### TASK REQUIREMENTS
Of all the lines in the records below, copy only those that contain the string "computer".

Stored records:

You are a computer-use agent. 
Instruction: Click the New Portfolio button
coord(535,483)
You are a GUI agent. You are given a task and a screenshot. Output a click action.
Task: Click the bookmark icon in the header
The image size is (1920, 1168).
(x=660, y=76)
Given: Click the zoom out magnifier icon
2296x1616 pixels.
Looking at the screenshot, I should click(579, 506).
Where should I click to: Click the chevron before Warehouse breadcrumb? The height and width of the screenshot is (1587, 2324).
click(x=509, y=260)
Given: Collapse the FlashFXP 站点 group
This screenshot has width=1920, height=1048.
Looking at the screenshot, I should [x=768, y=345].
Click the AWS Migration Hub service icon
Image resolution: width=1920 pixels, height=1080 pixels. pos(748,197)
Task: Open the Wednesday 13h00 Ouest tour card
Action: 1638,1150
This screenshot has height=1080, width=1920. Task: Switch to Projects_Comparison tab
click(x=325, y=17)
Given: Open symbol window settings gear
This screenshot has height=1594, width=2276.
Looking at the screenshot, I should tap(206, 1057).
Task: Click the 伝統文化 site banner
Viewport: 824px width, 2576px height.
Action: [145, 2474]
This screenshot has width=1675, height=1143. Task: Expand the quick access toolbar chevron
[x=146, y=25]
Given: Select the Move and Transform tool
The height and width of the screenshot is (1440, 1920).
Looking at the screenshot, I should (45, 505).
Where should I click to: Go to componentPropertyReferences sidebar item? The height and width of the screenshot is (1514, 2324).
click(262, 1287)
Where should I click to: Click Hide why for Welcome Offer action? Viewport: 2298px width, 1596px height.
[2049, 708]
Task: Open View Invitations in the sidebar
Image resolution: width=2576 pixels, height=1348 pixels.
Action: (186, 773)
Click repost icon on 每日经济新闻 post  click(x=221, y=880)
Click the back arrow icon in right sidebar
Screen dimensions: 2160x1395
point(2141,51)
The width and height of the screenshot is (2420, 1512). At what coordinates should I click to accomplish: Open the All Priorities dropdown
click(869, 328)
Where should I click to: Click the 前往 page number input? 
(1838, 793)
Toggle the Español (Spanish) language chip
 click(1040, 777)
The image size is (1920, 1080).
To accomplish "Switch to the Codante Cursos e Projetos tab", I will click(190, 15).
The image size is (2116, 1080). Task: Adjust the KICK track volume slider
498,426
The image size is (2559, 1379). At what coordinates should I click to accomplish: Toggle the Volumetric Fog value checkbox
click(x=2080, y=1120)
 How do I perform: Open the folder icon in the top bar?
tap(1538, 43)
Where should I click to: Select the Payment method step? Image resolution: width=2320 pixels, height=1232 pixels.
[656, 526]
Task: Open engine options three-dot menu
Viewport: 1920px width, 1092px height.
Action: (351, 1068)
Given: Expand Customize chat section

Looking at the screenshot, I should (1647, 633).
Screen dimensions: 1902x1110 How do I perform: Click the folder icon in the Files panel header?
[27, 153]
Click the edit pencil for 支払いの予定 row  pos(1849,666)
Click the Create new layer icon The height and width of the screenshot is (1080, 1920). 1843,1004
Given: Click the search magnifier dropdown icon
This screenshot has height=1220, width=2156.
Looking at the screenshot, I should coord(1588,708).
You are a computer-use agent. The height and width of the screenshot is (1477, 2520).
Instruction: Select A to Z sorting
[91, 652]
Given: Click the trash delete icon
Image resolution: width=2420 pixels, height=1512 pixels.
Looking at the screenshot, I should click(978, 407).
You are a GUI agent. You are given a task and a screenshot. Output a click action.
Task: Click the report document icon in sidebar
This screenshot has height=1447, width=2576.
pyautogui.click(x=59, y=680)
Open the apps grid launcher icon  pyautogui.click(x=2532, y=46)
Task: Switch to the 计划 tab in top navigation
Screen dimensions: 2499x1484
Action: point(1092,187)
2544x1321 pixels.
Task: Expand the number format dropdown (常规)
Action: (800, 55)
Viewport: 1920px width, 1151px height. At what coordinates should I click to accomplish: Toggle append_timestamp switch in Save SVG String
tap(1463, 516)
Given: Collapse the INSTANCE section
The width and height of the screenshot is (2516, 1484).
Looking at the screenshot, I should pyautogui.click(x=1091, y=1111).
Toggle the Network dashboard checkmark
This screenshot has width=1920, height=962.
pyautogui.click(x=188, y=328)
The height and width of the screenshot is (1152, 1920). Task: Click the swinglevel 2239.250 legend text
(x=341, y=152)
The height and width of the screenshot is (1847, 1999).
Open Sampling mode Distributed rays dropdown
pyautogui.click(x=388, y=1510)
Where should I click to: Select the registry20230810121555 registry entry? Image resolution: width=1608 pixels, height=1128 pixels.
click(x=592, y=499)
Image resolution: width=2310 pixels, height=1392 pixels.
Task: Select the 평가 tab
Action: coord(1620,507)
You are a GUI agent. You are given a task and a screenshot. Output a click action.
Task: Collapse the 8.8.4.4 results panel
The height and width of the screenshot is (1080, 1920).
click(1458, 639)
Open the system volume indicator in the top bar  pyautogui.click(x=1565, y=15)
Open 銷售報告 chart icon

### WRITTEN SOLUTION
You are a computer-use agent. 
You are a computer-use agent. The height and width of the screenshot is (1477, 2520).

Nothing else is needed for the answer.